Chapter 3 │ A Hundred Shades Of Blue
One hour prior.
The vampires didn't stop.
It wasn't the first time Lucas fought for his life. He usually felt exhilarated. He didn't get off on it like Kane, the crazy bastard, but he had a death wish that gave him a thrill like no other.
That feeling followed him for... He couldn't recall when it began. Maybe it had always been there. Or maybe he kept fighting fate every time he opened his eyes in the morning and dared to dream of a future.

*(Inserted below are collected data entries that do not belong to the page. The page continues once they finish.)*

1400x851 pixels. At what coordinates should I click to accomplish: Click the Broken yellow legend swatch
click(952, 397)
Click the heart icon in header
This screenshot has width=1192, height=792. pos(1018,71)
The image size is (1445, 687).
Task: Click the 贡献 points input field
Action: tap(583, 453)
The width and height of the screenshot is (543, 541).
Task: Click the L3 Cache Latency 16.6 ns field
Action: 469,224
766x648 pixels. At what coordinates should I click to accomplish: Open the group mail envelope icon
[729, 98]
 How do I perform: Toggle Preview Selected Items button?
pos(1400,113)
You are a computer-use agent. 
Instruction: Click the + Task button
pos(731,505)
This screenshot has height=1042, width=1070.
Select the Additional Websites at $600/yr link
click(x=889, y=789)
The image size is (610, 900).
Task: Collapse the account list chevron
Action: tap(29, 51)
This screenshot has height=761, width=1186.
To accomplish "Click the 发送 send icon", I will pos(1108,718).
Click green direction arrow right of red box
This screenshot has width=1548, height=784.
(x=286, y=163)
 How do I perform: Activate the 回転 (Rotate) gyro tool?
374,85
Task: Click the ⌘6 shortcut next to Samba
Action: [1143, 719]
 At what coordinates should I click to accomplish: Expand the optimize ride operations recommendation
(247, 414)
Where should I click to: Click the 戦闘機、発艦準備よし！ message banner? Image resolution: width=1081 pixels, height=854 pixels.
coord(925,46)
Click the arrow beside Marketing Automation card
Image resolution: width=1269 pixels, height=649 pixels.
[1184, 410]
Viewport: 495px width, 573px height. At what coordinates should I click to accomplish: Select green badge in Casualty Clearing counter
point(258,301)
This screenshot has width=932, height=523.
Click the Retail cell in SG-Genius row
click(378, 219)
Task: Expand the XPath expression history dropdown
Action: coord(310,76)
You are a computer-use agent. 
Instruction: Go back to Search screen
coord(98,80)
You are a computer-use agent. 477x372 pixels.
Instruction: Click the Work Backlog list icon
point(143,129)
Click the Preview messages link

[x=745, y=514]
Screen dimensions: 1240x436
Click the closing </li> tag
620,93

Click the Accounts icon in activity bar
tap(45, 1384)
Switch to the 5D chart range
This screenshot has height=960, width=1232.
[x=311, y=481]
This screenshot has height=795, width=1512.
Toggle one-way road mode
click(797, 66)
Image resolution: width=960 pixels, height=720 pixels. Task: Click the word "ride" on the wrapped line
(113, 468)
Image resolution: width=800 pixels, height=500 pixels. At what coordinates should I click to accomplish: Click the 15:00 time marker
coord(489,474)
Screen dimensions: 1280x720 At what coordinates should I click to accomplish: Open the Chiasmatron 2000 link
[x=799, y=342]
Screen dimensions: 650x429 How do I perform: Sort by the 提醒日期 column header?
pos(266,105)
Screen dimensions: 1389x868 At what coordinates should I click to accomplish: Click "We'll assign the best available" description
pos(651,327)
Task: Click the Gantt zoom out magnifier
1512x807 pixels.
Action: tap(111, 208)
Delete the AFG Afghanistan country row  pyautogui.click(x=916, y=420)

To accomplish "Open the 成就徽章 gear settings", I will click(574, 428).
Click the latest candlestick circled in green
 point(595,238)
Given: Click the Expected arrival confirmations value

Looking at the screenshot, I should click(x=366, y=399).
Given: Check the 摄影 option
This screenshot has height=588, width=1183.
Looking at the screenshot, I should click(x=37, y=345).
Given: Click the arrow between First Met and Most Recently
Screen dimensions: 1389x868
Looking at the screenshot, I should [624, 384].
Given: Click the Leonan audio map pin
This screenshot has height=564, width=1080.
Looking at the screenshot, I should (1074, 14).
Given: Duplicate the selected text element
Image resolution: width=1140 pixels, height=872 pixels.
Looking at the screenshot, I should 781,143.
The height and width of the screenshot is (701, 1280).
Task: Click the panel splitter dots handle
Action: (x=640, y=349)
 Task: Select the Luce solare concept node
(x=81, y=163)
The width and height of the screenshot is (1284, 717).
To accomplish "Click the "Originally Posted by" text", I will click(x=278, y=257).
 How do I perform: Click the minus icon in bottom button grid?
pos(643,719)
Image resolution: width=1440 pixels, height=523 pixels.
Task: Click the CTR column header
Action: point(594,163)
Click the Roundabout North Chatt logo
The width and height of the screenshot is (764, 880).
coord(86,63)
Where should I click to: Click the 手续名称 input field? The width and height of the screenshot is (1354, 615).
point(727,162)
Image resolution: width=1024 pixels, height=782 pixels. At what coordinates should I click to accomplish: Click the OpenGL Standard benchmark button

He had asked himself that a lot lately. Mostly when they survived the impossible. It was always the same question pin-balling in his mind on repeat:
Was he meant to die?
Every time, he resisted the urge to end it all. Was he fighting the will of whatever decided that he would bleed out, slumped behind this bar with a bullet in his thigh?
Kane would say fuck off to fate and do what he wanted, no matter the cost.
Lucas couldn't. Did that make him weak? Probably.
He felt like he was wandering in a dark forest without a light. Hannah had said something similar in the Pancake Express, and at the time, it had struck him, made him think that maybe he was wrong for laying everything he had on those visions.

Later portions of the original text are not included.